If I could change one thing about Hey

You might expect that I'd want to change something about its workflow. After all, the workflow didn't work for me. But it's someone else's workflow. They enjoy it. I'm not going to mess with someone else's workflow.

I would invert how the tutorial works. I experienced the tutorial as a three stage process:

  • A guided tutorial of UI elements.
  • A series of emails explaining the UI features.
  • A Screener help card that lasted until I categorized 15 emails.

I experienced this as a breadth-first iteration across the UI. It started broad, and then explained all of the deep features. "This is Hey! We have a Screener! And an IMbox! And Paper Trail! And a Feed! And Reply Later! Here's the Hey menu that shows all of them!" 

This was stressful in practice. It felt like I was expected to memorize all of the definitions before I proceeded. But then I went back to my Imbox and I didn't see anything that had been introduced. I realized that it's all hidden behind a menu. HEY did tell me about this menu. But it told me quite a lot in a 5 minute span, so I didn't remember.

I came back the next day. I didn't see any of the other inbox types. Where did all of it go? Oh right! It's all hidden behind a menu. On the plus side, HEY sends you some of the tutorials as emails. This gave me an easy-to-find reference. They definitely helped. I kept revisiting them over the first few days.

It didn't need to feel this stressful. HEY's home screen is an intuitive email inbox. I could read and write emails immediately. I could use the default email functionality without a tutorial. It felt like they wanted me to immediately be a power user, without ever being just a user. Starting out as a power user is a lot of work for my first half hour of using a new product.

I wish that Hey's tutorial was more spread out and depth-first. I spent most of my week screening emails. I did that more than anything else. So I wish that it focused heavily on the Screener in the beginning, and then introduced the Feed and Paper Trail when I moved emails into it. Later, it could describe the more advanced features as emails enter your Imbox. I understand the pressure to differentiate yourself and prove that you're worth $100 early in the user's journey. But the education process didn't feel good to experience.

The Verdict

HEY is a fast and easy-to-use email client. I think it's going to have a lot of users and will be fairly successful. It gives me hope that there will be an email client that I would pay for someday.

There are a few situations where I would recommend HEY:

  • Someone reads the HEY features and says "oh hell yes" because this is how they view email.
  • Someone receives lots of unsolicited email that they don't want to read.
  • Someone is really into multiple inboxes and wants to try a Gmail alternative.
  • Someone needs a structured workflow to manage an out-of-control email inbox. They lose emails under the pile of stuff they received.

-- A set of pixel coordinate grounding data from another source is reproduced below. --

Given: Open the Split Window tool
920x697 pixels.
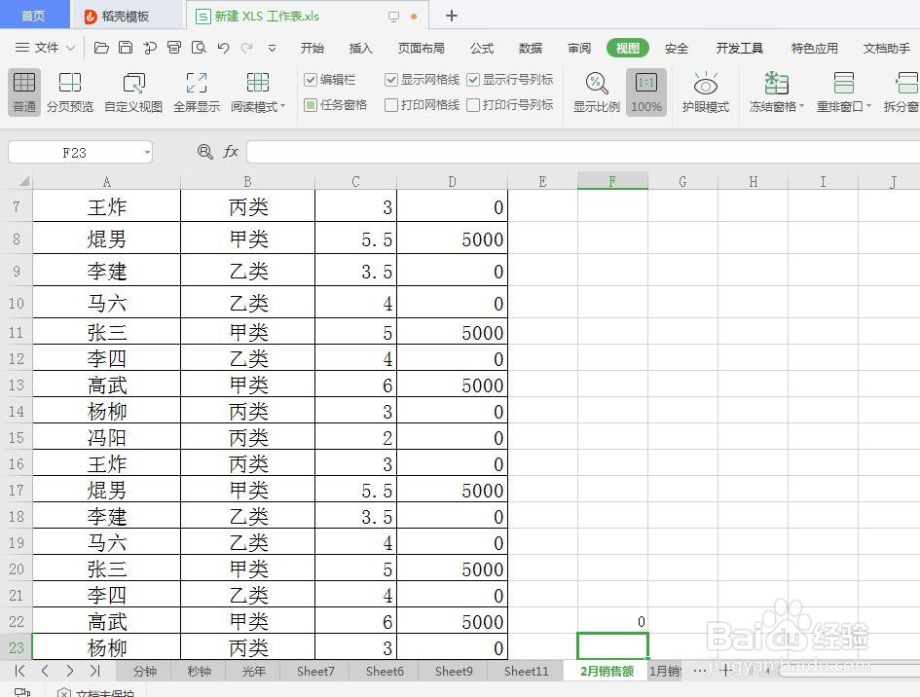Looking at the screenshot, I should (x=906, y=92).
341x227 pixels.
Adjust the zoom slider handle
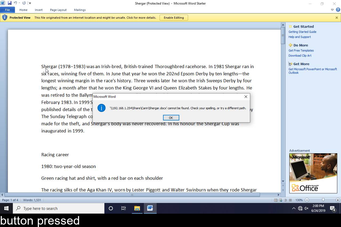point(323,200)
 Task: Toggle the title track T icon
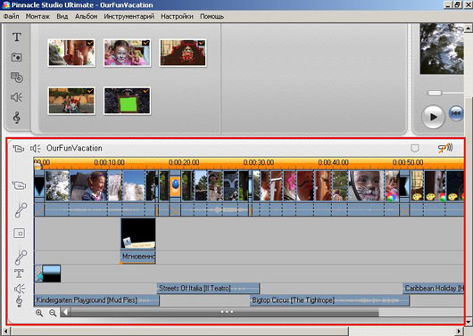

After years of heavily curating my email inbox, I believe that I've prevented myself from benefiting from these workflows. I found myself pushing back against the multiple inboxes feature. I can't imagine myself using the "Reply later" feature. All I'm left with is the Screener and the Imbox.

I'm only going to permanently switch away from Gmail once. I won't be switching to the 2020 version of HEY. I hope that they continue to evolve the email client in a thoughtful way. I can imagine myself switching to a future iteration of HEY based on its privacy stance and its speed.